More importantly, the Beeman Model 1358 displayed an ability to generate Muzzle Energies above 20 Ft/Lbs with all pellet weights above 14.3 Grains. Power topped-out at just over 25 Ft/Lbs, which is very good for a gun of this class with such compact dimensions.
|Pellet||Average Muzzle Velocity||Average Muzzle Energy||Accuracy|
|H&N Field Target Trophy Green 10.03 Grain||910.47 FPS||18.46 Ft/Lbs||Poor.|
|Predator GTO 11.75 Grain||865.87 FPS||19.56 Ft/Lbs||Excellent.|
|RWS Hobby 11.9 Grain||838.72 FPS||18.59 Ft/Lbs||Poor.|
|Crosman Premier HP 14.3 Grain||811.23 FPS||20.90 Ft/Lbs||Excellent. Best tested.|
|JSB Jumbo Exact 14.35 Grain||806.97 FPS||20.75 Ft/Lbs||Poor.|
|H&N Field Target Trophy 14.66 Grain||810.80 FPS||21.40 Ft/Lbs||Excellent.|
|H&N Baracuda Match 21.14 Grain||731.13 FPS||25.09 Ft/Lbs||Excellent.|
|JSB Jumbo Monster 25.39 Grain||673.99 FPS||25.61 Ft/Lbs||Excellent.|
As can be seen from the table above, the Model 1358 tested by HAM gave good accuracy with many of the pellets in the HAM standard test suite.
Best accuracy in HAM testing was achieved using 14.3 Grain Crosman Premier Hollow Point pellets. This is a strong benefit for the Model 1358 as these Premiers are available everywhere and are likely to be the pellet chosen by many owners of this Beeman bullpup – if only because they’re so readily available at the local Walmart.

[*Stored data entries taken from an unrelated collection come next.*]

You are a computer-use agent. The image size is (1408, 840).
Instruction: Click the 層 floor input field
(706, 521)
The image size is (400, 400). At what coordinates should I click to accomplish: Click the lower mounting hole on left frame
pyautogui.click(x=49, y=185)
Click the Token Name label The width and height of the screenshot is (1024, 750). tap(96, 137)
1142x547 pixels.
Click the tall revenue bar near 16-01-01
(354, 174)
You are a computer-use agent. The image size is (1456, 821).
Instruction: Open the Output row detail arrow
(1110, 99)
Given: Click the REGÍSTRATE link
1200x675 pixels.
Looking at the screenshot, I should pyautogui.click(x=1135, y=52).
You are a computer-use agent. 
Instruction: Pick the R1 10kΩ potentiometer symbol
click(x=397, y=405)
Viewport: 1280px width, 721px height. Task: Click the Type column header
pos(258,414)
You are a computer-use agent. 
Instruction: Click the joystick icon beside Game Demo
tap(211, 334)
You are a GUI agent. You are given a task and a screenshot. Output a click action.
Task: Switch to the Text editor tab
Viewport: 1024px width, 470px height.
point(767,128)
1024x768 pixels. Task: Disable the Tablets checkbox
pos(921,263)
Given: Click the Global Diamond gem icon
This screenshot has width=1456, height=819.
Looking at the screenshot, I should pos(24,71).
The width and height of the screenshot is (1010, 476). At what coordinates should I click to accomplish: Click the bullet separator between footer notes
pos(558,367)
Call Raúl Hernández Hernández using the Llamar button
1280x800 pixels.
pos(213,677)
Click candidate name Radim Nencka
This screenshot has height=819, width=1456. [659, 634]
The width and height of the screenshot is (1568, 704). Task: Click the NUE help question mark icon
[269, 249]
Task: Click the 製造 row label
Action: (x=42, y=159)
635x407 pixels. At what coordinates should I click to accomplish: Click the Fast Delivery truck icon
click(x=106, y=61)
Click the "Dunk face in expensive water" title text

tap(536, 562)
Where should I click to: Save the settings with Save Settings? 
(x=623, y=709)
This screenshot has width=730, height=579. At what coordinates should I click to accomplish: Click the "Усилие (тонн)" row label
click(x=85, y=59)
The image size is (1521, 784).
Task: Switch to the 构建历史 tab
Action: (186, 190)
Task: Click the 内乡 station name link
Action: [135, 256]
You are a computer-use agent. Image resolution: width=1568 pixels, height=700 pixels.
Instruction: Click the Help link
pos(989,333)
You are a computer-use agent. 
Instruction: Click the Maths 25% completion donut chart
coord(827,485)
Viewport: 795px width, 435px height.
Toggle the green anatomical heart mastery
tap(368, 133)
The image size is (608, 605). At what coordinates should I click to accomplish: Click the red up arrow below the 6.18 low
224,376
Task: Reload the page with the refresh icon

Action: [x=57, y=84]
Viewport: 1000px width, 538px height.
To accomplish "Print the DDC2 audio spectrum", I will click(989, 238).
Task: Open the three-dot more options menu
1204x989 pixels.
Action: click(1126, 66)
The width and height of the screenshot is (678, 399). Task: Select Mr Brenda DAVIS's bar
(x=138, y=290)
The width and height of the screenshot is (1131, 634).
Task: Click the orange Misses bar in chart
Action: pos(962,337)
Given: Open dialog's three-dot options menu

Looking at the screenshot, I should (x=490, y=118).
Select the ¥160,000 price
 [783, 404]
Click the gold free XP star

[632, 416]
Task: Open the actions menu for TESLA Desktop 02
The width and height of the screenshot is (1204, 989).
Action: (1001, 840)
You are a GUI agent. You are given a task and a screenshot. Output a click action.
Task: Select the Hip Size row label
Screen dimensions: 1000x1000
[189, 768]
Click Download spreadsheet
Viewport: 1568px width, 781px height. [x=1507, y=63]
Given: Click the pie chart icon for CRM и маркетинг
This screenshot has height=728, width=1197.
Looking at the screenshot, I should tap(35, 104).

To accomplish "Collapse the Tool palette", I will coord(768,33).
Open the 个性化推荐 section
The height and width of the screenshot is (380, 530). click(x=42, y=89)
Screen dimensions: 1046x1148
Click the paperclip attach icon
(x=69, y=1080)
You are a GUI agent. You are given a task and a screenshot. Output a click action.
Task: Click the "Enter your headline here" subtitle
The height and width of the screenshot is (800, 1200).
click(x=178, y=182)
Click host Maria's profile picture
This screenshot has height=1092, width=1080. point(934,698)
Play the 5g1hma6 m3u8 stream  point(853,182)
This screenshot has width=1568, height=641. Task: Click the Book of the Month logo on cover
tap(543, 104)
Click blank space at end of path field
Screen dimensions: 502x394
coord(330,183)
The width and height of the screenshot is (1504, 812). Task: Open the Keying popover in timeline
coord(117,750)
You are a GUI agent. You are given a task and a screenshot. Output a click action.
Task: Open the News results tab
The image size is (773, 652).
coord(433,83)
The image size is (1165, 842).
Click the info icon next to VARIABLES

Below, using the single shot tray provides easy loading access and allows a better cheek weld for left-handed shooters.
TRIGGER AND COCKING EFFORT
The trigger fitted to the Beeman Model 1358 tested by HAM had a pull weight averaging 6 Lbs 8.9 Oz. So this is a heavy trigger pull – much heavier than most owners would prefer.
There’s also a considerable amount of travel to take up in the trigger before it fires. This is not first stage take-up, it’s the product of slack in the long linkage inherent in bullpup airguns where the trigger (in the middle) is separated from the sear (at the rear). It’s described in more detail in this HAM post.
As can be seen from the 25 Yard test target above, HAM Publisher Stephen Archer struggled with horizontal stringing. This was because he found the long, heavy trigger pull caused him to swing involuntarily from side-to-side when shooting. He felt that the inherent accuracy of the gun was better than his test target shows, if somehow the trigger could be improved.
The safety is manual and of the push-forward type. It’s located inside the trigger guard just ahead of the trigger blade.
So this is a single stage trigger with a considerable amount of slack to take up, combined with a fairly high pull weight. HAM Tester Doug Rogers commented in his test notes: “Hated the trigger. But if it was better, they could sell a lot of these guns.” He also agreed that accuracy could be better if the trigger were to be improved.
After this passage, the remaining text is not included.